Back to that claim that chia seeds have 8 times more omega-3 than salmon (not, I should stress, a claim actually made by Dr Coates). It is true? Well, 100 g of salmon contains roughly 0.4 g of ALA, whereas 100 g of chia seeds contains more like 18 g. So that’s actually a lot more than 8 times. On the other hand, chia seeds contain no DHA or EPA (fish sources, remember) whereas salmon will give you about 1.4 g and 0.4 g respectively. Chia seeds may contain more omega-3 in total than salmon, but it’s not the good stuff. There’s none of the DHA that’s so important for healthy brain, skin and eyes. You might be able to convert a little bit from the ALA that is there, probably enough to get by (particularly if you’re a vegetarian or a vegan and willing to eat a lot of seeds), but oily fish really is the best source.
What about the claim that chia seeds are the richest plant source of omega-3 fatty acids? I pressed Dr Coates for evidence of this, since it’s a statement he makes on his website, and his response was as follows:
“No one paper is going to say that. You are wanting something that does not exist to my knowledge. You would need to compare hundreds of analyses and papers, determine good analyses from bad, etc. Different harvest cycles, growing locations, varieties, all affect the numbers so impossible to really do it. The statement is based on years of work and knowledge.”
So tricky to prove, but probably true. Possibly.
There is a little more to this story.

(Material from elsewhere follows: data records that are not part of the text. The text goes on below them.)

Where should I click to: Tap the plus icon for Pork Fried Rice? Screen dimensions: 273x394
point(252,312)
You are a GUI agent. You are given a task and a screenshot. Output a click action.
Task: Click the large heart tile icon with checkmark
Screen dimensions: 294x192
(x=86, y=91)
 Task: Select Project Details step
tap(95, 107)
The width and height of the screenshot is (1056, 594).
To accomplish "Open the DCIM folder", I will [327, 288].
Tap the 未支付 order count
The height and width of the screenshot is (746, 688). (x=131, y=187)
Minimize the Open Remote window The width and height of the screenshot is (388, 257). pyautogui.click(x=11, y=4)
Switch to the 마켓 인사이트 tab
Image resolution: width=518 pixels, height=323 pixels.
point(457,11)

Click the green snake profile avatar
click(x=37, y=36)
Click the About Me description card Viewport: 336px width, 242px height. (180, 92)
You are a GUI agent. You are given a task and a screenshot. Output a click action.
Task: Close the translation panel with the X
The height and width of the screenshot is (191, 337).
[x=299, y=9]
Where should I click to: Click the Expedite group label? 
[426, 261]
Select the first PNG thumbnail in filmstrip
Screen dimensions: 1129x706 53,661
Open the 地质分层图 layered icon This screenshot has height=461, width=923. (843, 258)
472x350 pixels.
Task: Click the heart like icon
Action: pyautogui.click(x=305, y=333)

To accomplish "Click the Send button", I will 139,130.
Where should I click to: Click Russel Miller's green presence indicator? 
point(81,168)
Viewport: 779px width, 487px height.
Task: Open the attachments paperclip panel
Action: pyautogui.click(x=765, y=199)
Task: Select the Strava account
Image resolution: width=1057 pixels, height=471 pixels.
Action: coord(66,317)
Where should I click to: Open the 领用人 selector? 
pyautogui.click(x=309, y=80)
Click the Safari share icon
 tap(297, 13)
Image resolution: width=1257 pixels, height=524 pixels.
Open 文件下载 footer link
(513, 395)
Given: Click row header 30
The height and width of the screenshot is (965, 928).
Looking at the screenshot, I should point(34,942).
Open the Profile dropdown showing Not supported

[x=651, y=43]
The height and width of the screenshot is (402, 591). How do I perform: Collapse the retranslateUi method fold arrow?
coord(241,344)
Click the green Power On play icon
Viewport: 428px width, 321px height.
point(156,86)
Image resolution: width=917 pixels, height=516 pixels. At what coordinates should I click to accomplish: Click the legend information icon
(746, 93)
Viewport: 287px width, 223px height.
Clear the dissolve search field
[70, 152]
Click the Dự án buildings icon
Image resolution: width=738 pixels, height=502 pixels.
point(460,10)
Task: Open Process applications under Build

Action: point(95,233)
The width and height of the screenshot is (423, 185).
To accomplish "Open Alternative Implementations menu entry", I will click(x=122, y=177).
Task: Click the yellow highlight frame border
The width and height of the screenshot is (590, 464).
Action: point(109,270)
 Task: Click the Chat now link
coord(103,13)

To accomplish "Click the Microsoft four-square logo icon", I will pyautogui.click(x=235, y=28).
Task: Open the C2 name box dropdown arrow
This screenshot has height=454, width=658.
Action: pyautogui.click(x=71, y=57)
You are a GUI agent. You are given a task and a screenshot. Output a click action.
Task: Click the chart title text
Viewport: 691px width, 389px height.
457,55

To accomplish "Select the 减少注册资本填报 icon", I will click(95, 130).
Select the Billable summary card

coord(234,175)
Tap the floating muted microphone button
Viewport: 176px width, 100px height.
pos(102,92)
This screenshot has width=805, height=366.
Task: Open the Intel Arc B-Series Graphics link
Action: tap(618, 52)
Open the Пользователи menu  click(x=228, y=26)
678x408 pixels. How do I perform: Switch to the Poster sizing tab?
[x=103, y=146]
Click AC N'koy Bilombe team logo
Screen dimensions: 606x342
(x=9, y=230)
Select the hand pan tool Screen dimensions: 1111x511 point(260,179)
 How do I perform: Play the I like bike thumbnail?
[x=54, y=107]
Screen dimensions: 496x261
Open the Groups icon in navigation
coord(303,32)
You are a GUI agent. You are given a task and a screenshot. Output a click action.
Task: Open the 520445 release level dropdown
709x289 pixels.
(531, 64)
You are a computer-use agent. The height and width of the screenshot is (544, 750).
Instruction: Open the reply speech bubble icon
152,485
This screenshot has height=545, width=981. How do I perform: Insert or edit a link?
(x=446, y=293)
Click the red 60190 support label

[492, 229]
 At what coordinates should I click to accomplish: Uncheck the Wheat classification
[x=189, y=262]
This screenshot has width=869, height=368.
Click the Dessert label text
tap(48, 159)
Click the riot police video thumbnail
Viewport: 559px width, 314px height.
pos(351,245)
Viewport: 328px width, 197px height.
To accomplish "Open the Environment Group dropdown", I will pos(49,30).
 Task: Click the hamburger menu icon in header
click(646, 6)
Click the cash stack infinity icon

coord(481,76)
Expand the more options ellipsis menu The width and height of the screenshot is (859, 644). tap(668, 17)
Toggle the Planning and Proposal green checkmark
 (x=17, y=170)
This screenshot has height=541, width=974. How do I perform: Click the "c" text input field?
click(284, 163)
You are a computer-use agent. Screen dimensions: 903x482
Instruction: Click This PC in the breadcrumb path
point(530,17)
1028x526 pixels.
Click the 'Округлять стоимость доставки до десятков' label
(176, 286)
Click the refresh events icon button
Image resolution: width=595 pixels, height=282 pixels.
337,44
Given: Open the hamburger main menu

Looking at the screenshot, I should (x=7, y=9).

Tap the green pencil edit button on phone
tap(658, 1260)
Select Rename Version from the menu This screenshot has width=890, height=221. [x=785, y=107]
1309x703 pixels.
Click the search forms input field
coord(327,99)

Chia seeds are often promoted as a whole food, packed full of many nutrients over and above omega-3s. A ‘super-food‘, if you will. They do indeed contain a whole range of nutrients. But Dr Loren Cordain, author of the book The Paleo Diet, contends that chia seeds also contain high levels of phytate. Phytate is the salt of phytic acid, and is a substance that binds minerals such as calcium, iron, zinc, magnesium and copper, making them unavailable for absorption by the body. As a result, chia seeds are actually quite a poor source of these minerals. And, as with all plants, it’s a similar situation with vitamin B6 – it’s something we absorb far more effectively from animal sources. In short, just because something’s in a plant, doesn’t mean we can make use of it.
So, in summary, should you be sprinkling chia on your breakfast cereal? Well, it probably won’t do any harm. If you’re a strict vegetarian or vegan they may be worth considering, although they’re probably not worth paying a lot of money for. If you’re a meat eater, you’re almost certainly better off sticking with oily fish – it’s a much better source of the really essential fatty acids.
I also investigated some other claims for Ask for Evidence, one of which was the statement made by Health Journalist Hazel Courteney on national radio that “the average person absorbs into their bloodstream alone about 14 kg of toxins annually through their skin.” There is more to follow on this particular story, and it should appear on the Ask for Evidence page shortly.